Fig. 1 NxD Training#

Using NxD Training#

ML developers often need access to training code at different levels of abstraction. As shown in figure, using NxD Training is possible using three interfaces:

  • High-level YAML configuration file used in conjunction with models in NxD Training’s model hub

  • PyTorch Lightning (PTL) APIs and Trainer in conjunction with NxD Core primitives

  • NxD Core foundational API, also refered to as NxD Core primitives

All three usage mechanisms employ the underlying NxD Core library either directly through programming interfaces or configuration files and developers can choose the method that meets their needs.

../../_images/nxdt_ux.jpg

Fig. 2 Using NxD Training through (a) Configuration Files (b) PyTorch Lightning APIs, and (c) NxD Core primitives#

Configuration File#

NxD Training supports a top-level access for distributed training using YAML based configuration files. This option is available for models that are available in the model zoo or custom ones enabled after following the steps listed in model integration guide inside NxD Training. With this usage model, only the configuration parameters inside the YAML file need to be set and no further code changes are necessary. This facilitates easy experimentation with various configuration settings and automating the workflow. Figure below shows the major settings available inside YAML configuration file and more details on how to exercise these options are in YAML Configuration Settings. Existing users of NeuronX NeMo Megatron (NNM) or NVIDIA NeMo can review NNM amd NeMo migration guides, respectively, to map the configuration parameters to NxD Training.

../../_images/yaml_parts.jpg

Fig. 3 Top level settings for NxD Training through configuration file#

PyTorch Lightning APIs#

PyTorch Lightning is a library that abstracts out model training workflows and eliminates the boilerplate code to setup training loops. Through its inheritable classes for training loops, data and customizable callbacks for checkpointing and distributed strategies, developers can set training workflows in a standardized and compact manner.

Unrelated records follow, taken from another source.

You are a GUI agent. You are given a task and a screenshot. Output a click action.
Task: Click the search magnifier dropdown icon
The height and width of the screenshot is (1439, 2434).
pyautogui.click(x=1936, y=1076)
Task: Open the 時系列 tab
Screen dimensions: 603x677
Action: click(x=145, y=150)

As shown in user interfaces to NxD Training, Figure (b), overall training scripts can be built using PyTorch Lightning and making use of NxD Core library. This requires overriding the base classes of PyTorch Lightning such as LightningModule, DataModule; configuring optimizer and LR scheduler;setting appropriate callbacks; and launching the Trainer. For more details, refer to NxD Core’s PyTorch Lightning developer guide and sample tutorial.

NxD Core Primitives#

NxD Core primitives are basic APIs that can be stitched together to build complete training workflows for AWS Trainium instances. Addtionally, these primitives are required for integrating a new custom model into NxD Training or using the model directly via NxD Core library.

NxD Core library has support for all the essential training features - model sharding, handling collective communications, memory reduction, checkpointing, optimizer setting and profiling. For example, tensor parallelism through NxD Core is achieved by converting the linear layers, common in attention modules of transformer-architecture based models, to parallel layers. For pipeline parallelism, NxD Core offers ability for both manual and automatic selection of pipeline cut points in the model graph. Additional options for sequence parallelism and activation recomputation help with memory reduction. For all these parallelism options, NxD Core library automatically ensures efficient management of all the required collective communications across Neuron Cores.

Exact details on how these capabilities can be exercised are described in NxD Core developer guide. For background information and description of NxD Core primitives, users are referred to NxD Core’s app notes, and API guide, respectively. Following these steps, once a new model is onboarded using NxD Core APIs, its training workflow can be streamlined using NxD Training’s experiment manager and data science/engineering modules.